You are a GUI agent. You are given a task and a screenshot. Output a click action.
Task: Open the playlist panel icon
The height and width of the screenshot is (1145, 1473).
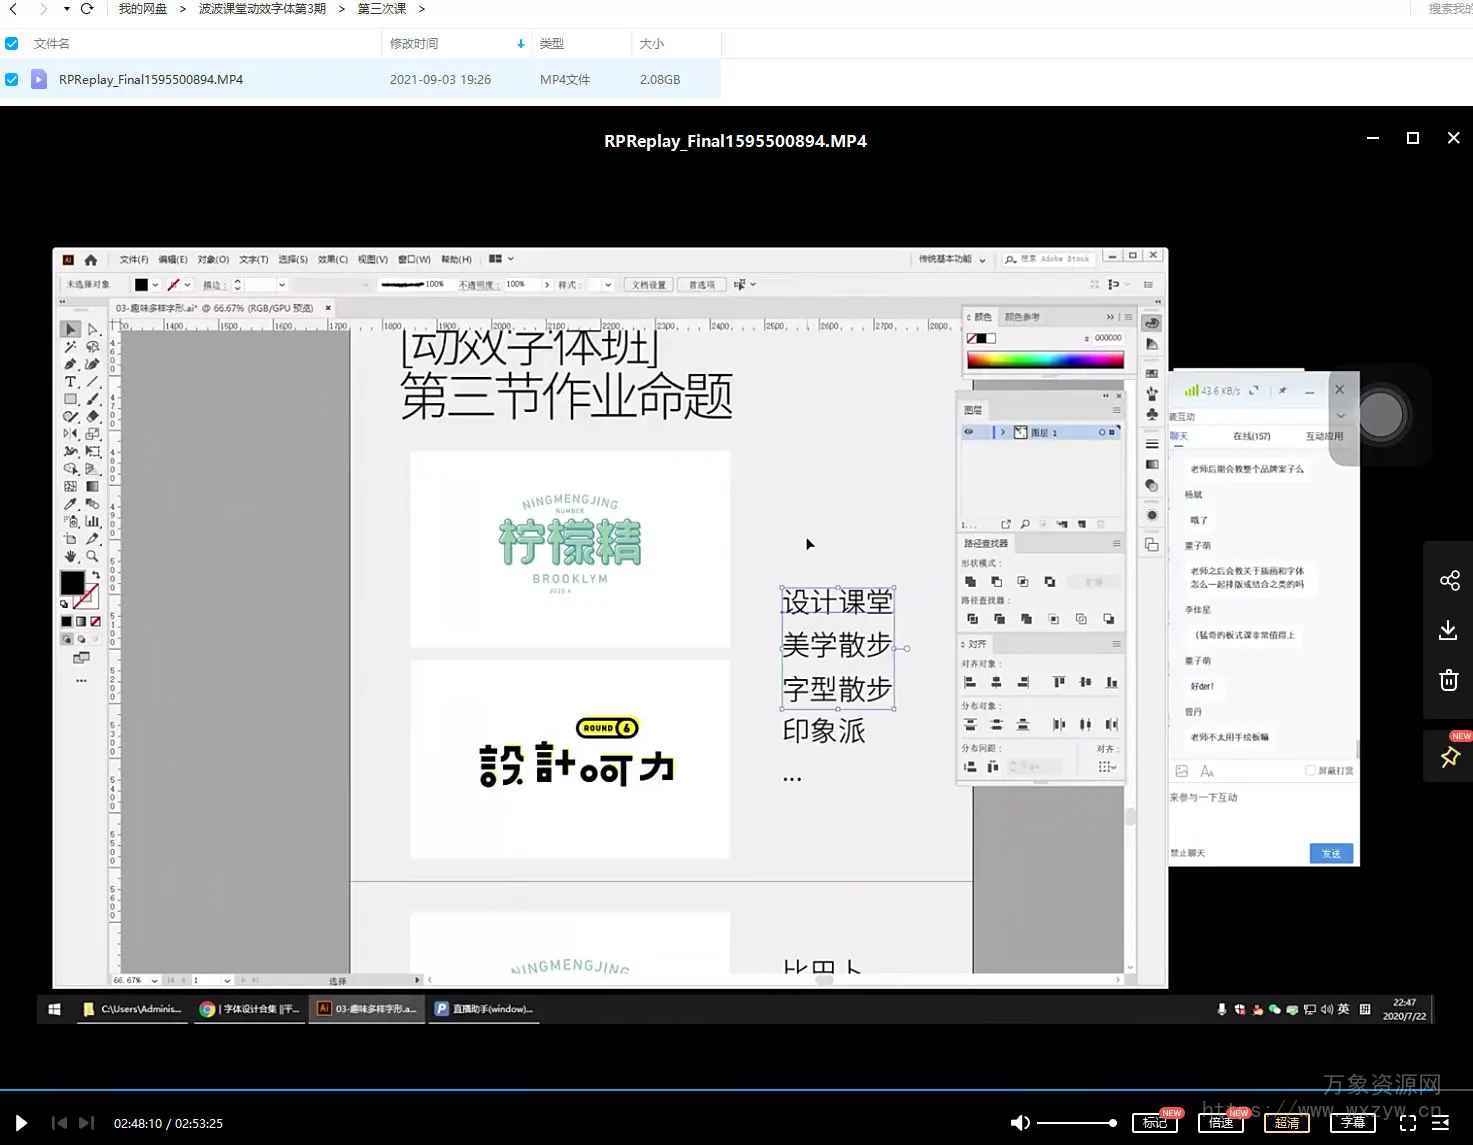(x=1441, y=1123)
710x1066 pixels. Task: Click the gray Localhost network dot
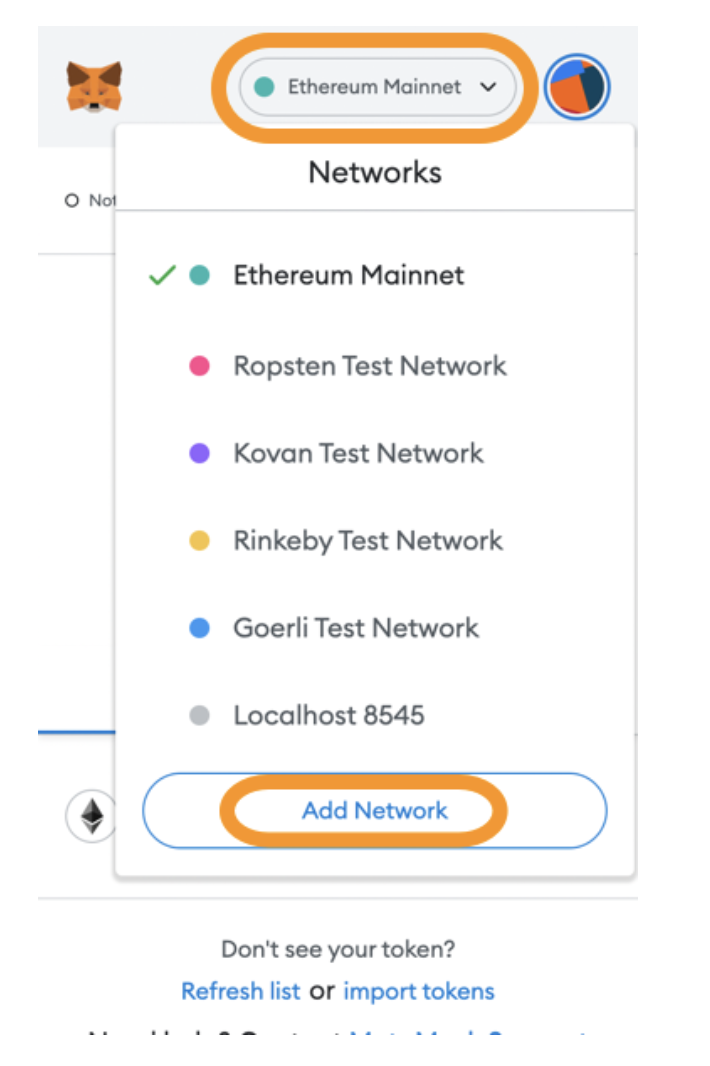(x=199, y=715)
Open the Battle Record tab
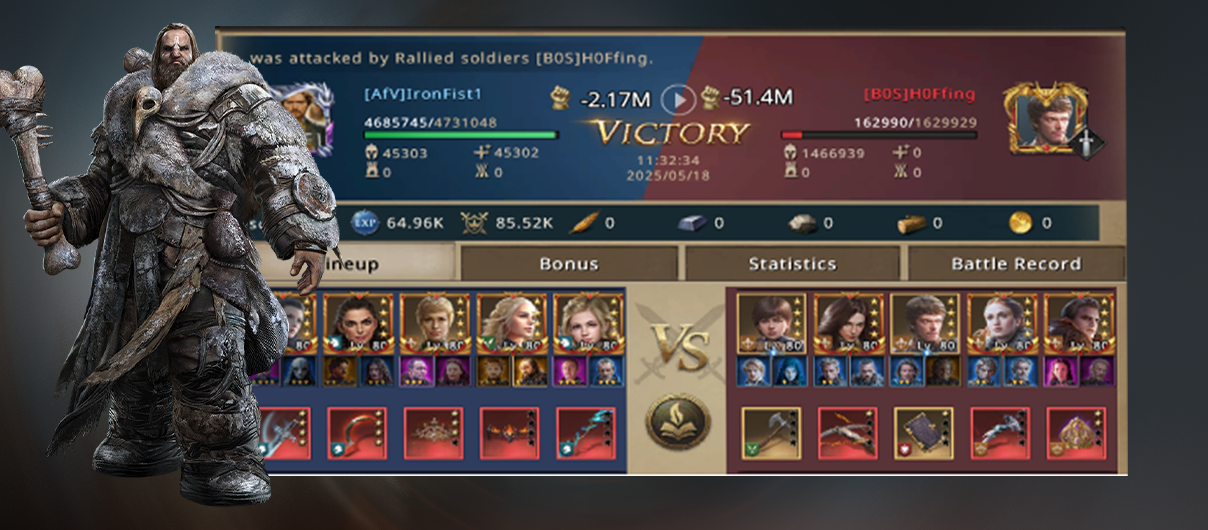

---

(DESCRIPTION OF THE TASK)
With the pictures excluded, retype the records above verbatim.

(RESPONSE FOR THIS EXERCISE)
You are a GUI agent. You are given a task and a screenshot. Output a click action.
Task: Open the playlist panel icon
The height and width of the screenshot is (1145, 1473).
(x=1441, y=1123)
710x1066 pixels. Task: Click the gray Localhost network dot
(x=199, y=715)
Open the Battle Record tab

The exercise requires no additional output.